I don't know about you folks, but while I love Nietzsche's prose and find it very compelling, I'm often frustrated by it as a philosophical work because he does not make it easy to trace the logical spine of his argument out from the writerly flourishes ( Read more... )

Leave a comment

Comments 7

nix_nevermind May 23 2006, 17:00:11 UTC
It's a problem that you're trying to make one of Nietzsche's aphorisms shorter:

"- If anyone finds this script incomprehensible and hard on the ears, I do not think the fault necessarily lies with me. It is clear enough, assuming, as I do, that people have first read my earlier works without sparing themselves some effort: because they are not easy to approach. [...] In other cases, the aphoristic form causes difficulty: this is because this form is not taken seriously enough these days An aphorism, properly stamped and moulded, has not been 'deciphered' just because it has been read out; on the contrary, this is just the beginning of its proper interpretation, and for this, an art of interpretation is needed. In the third essay of this book I have given an example of what I mean by 'interpretation' in such a case: - this treatise is a commentary on the aphorism taht precedes it. I admit that you need one thing above all in order to practice the requisite art of reading, a thing which today people have been so good at forgetting - ( ... )

Reply

nix_nevermind May 23 2006, 17:02:27 UTC
Er, the quote was from section 8 of the preface to Genealogy, translated by Carol Diethe, published by Cambridge University Press.

Reply

paulhope May 23 2006, 19:35:38 UTC
I don't think I'd ever try to do this with any of the aphorisms. But for the more substantive pieces, I'd hypothesize that some of the rhetoric contains redundancy which can be cut...

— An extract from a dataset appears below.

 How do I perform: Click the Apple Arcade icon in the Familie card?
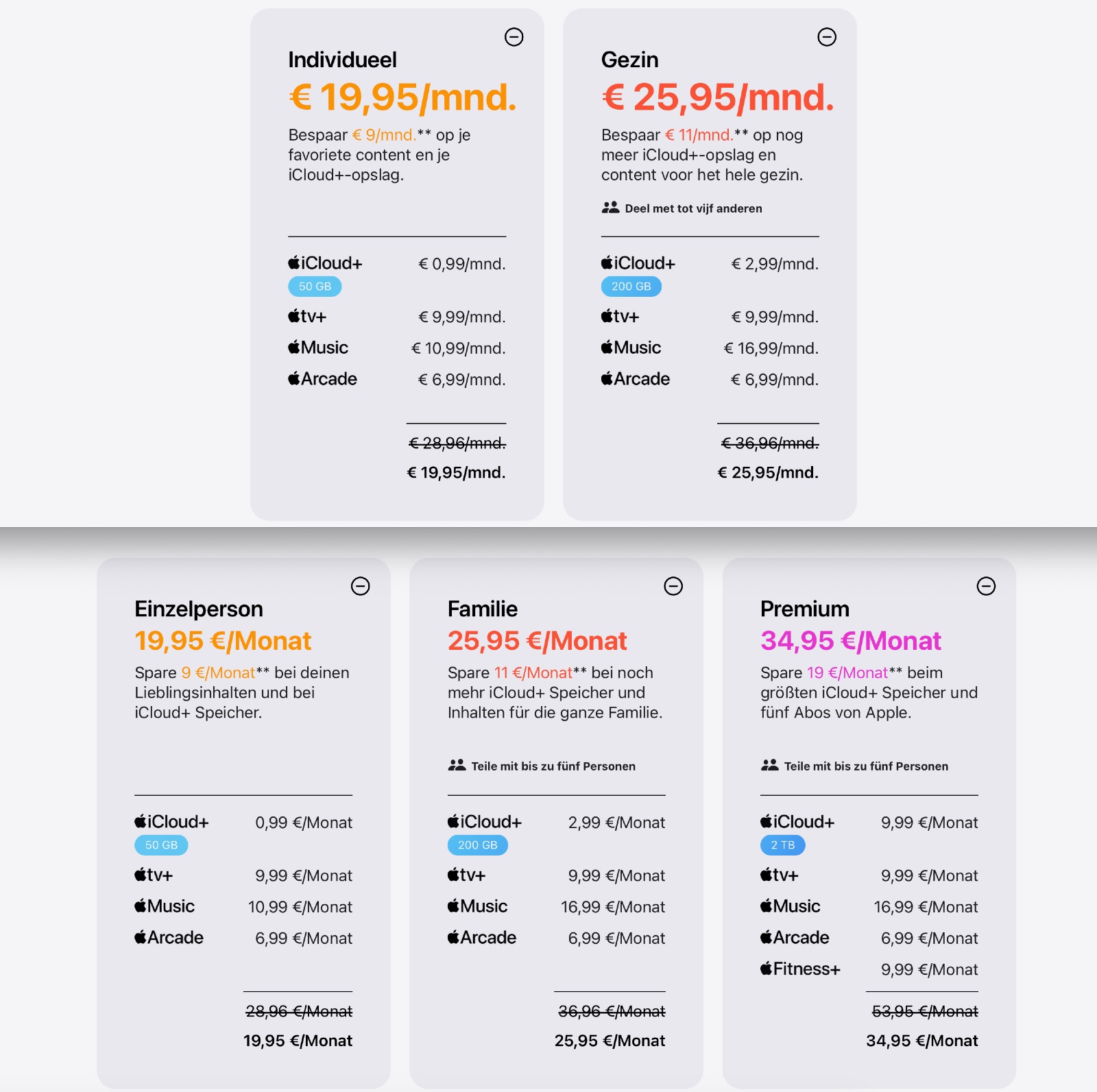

This is only a hypothesis, of course, and I completely agree with scarbo1111 here saying that if we did this we should ask ourselves what is lost by using this method. The questions of if and why Nietzsche's form are necessary to his substance seem like interesting ones for me. If the project I'm suggesting fails, then that in itself constitutes a discovery.

Reply


nonbeing May 23 2006, 17:20:38 UTC
While the utility and/or validity of such a project is at the discretion of the reader making the interpretation, I would like to point out that Nietzsche, himself, specifically wrote that he abhorred systematization, and to be weary of anyone who tries to envelope all metaphysical truths in a single system. I believe that is precisely the reason his prose is stylized the way it is.

Reply

paulhope May 23 2006, 19:40:30 UTC
Yes, I'm aware that Nietzsche would hate this sort of treatment of this work, and meant to elaborate on this point.

But that's why I initially characterized this project as "mischievous."

Maybe by attempting a systematization of his work, we can discover why he didn't like it. Was it just because he just had more literary tastes? Is it because his arguments crumble under analysis? Why? Why?

If he is going to avoid hypocrisy, we need to be willing to give his own work the same treatment of laughter he applies to those that came before him. What happens if we play with his work?

Reply


scarbo1111 May 23 2006, 18:13:20 UTC
This sounds like a very worthwhile endeavor to me in terms of grappling with the text, though--at the same time--I think that form is important in Nietzsche (vs. ideas that could definitely be separated from form and style). Offhand, I can think of places where his arguments about the transvaluation of values are very much tied up in rhetorical gestures (for ex, in the first section of the Genealogy of Morals). I don't have time to elaborate at the moment, but I think it might be interesting to distill propositions from Nietzsche's writing in the Gay Science, as you suggest, but also to ask ourselves 'is anything lost here when we 'cut the fat'?

Reply

paulhope May 23 2006, 19:45:09 UTC
but also to ask ourselves 'is anything lost here when we 'cut the fat'?

I completely agree. This is why I characterized the project as "one part game to see if Nietzsche...can be translated across the philosophical English Channel, and/or what happens to him in the process." I don't necessarily think this project could work in the sense of reducing The Gay Science into a faithfully compressed version in the style of, say, Wittgenstein's Tractatus. But I think the question remains "Why not?"

I'd be very interested to hear what you mean when you say Nietzsche's arguments are tied up in rhetorical gestures, etc.